Если я на что и пожалуюсь, так это не то, что тематическая структура (которая разделяет книгу на главы по различным темам — таким, как мнимый авторитарный характер России, её мнимый экспансионизм и так далее) означает, что текст слишком часто скользит по времени туда и обратно. Только что вы в Советском Союзе, затем в древней Московии, затем в восемнадцатом веке, затем снова во временах Сталина и так далее. Так даже в отдельных главах. Я нахожу это несколько неудобным.
Более глубокая проблема связана с тем, что я обсуждал в другом недавнем обзоре книги — вопрос о том, существует ли на самом деле то, что кто-то изучает. Связывая страх, презрение и неуважение, Смит представляет более сложную модель западного отношения к России, чем обычно даёт так называемая «русофобия». Но стоит задуматься, действительно ли такие вещи, как страх, презрение, неуважение могут быть по праву скомбинированы как единое явление. К тому же признание Смита, что боязнь «приходит и уходит» как-то подрывает идею, что такая вещь, как боязнь существует на самом деле.
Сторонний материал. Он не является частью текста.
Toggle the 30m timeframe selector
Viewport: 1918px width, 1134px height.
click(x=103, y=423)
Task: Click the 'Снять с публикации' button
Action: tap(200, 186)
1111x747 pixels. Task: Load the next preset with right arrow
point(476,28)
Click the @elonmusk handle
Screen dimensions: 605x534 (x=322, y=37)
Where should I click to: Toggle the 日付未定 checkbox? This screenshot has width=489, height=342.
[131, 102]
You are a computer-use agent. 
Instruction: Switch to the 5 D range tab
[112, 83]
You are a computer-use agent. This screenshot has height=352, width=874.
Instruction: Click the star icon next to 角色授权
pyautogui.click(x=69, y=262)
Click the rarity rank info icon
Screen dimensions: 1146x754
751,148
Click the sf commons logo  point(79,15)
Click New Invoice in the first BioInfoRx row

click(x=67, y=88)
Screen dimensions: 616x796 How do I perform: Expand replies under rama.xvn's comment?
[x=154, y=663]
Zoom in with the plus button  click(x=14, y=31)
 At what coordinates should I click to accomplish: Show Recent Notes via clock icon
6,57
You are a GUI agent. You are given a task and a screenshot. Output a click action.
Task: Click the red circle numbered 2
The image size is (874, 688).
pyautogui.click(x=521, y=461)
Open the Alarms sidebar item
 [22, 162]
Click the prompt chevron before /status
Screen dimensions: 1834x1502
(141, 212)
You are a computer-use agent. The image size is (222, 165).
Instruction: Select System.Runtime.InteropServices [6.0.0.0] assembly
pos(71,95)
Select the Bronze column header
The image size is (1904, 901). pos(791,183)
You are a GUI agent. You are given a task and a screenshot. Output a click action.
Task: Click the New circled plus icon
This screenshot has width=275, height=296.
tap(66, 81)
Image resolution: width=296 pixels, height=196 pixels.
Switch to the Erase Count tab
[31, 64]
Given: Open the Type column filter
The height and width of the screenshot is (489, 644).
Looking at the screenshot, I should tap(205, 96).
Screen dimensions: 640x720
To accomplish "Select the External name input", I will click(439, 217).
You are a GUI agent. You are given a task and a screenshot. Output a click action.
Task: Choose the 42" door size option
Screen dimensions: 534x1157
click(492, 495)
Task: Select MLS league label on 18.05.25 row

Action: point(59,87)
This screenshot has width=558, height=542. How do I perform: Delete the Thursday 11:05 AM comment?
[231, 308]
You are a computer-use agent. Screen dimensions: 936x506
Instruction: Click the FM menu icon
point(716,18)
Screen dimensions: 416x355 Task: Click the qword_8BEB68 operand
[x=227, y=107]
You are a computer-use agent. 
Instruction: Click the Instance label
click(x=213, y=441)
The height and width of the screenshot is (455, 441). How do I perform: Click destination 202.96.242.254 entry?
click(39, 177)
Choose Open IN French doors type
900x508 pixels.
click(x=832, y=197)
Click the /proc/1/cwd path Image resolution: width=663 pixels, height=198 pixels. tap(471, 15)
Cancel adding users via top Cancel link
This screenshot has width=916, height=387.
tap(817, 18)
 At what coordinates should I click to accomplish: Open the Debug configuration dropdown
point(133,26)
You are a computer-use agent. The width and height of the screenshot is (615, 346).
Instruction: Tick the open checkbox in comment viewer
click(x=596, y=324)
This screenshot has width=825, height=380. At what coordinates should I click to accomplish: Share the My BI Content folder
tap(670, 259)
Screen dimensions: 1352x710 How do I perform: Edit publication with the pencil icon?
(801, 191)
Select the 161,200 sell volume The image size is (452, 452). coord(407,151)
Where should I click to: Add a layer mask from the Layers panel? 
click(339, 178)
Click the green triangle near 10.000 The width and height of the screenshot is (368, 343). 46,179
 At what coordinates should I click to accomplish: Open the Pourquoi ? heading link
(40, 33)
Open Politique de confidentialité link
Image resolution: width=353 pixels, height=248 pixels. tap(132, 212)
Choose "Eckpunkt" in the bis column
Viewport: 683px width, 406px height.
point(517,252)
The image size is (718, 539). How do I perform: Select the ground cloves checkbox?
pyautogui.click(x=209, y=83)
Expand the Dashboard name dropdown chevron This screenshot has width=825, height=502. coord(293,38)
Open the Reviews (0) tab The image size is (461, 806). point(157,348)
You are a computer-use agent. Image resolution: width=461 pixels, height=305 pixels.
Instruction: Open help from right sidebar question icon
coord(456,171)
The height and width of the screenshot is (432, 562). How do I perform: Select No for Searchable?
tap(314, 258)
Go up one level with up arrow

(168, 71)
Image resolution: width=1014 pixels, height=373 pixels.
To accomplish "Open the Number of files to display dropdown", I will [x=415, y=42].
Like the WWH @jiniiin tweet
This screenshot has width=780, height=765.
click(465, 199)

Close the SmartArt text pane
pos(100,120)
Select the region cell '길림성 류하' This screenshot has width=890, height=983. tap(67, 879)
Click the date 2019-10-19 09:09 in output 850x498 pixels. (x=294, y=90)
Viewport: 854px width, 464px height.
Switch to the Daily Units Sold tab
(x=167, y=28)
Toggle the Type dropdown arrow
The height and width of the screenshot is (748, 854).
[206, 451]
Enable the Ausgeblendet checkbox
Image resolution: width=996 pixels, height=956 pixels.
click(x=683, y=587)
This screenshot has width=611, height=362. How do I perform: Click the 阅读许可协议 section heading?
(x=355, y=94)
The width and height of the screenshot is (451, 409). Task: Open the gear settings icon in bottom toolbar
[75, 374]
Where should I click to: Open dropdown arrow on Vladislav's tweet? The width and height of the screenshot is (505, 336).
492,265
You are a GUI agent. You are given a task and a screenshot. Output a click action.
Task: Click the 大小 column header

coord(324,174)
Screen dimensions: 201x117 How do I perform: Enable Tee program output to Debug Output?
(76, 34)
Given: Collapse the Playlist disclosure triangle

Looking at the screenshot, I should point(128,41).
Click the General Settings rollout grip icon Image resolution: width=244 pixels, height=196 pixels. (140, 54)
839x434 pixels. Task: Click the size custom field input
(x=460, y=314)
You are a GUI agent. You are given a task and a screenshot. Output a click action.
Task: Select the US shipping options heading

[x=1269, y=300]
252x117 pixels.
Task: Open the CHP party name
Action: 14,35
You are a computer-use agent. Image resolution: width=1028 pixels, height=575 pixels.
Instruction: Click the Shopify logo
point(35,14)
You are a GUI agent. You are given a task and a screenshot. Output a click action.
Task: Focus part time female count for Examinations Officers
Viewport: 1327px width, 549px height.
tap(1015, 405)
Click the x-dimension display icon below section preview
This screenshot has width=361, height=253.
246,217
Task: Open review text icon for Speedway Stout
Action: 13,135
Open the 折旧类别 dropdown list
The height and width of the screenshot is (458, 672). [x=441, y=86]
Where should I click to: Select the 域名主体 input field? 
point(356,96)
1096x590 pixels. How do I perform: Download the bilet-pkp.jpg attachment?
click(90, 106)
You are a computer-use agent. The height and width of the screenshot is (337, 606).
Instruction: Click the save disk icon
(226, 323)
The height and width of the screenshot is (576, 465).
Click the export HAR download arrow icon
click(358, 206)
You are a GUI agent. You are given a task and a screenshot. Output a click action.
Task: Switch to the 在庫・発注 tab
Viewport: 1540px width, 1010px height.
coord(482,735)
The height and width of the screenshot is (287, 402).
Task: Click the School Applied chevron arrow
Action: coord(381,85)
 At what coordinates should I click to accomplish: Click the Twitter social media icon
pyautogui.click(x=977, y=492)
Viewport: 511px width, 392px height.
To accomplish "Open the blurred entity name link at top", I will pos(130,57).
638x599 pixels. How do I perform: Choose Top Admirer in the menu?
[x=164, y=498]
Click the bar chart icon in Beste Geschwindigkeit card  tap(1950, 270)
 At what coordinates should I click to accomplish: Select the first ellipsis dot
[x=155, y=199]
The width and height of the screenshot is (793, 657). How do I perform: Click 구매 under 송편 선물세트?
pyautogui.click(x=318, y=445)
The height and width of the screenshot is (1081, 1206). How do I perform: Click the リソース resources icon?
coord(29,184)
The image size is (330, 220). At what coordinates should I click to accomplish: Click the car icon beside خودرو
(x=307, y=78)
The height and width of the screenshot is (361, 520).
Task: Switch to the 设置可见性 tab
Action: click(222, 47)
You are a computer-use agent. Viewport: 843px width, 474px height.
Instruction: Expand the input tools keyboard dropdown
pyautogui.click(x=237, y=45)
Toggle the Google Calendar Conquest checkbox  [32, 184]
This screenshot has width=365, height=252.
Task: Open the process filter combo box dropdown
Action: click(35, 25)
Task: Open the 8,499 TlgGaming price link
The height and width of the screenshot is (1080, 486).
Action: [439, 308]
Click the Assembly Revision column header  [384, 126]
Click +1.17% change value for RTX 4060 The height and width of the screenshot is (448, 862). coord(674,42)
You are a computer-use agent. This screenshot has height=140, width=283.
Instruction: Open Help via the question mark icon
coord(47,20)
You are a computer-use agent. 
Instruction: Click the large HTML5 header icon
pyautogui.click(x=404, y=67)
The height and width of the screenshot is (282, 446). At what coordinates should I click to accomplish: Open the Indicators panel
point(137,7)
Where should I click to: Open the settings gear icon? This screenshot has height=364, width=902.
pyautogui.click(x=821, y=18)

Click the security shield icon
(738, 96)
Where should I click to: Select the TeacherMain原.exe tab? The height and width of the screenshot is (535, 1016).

Несмотря на эти оговорки, «Боязнь России» очень нужная книга. Она содержит дерзкий и крайне необходимый анализ русской истории, который дает возможность показать слишком упрощенный характер большей части западного понимания России. «Боязнь России не может доминировать в международной политике, когда люди исследуют прошлое России критически и без предрассудков» заключает Смит. Я от всего сердца с ним согласен. Мы должны на это надеяться.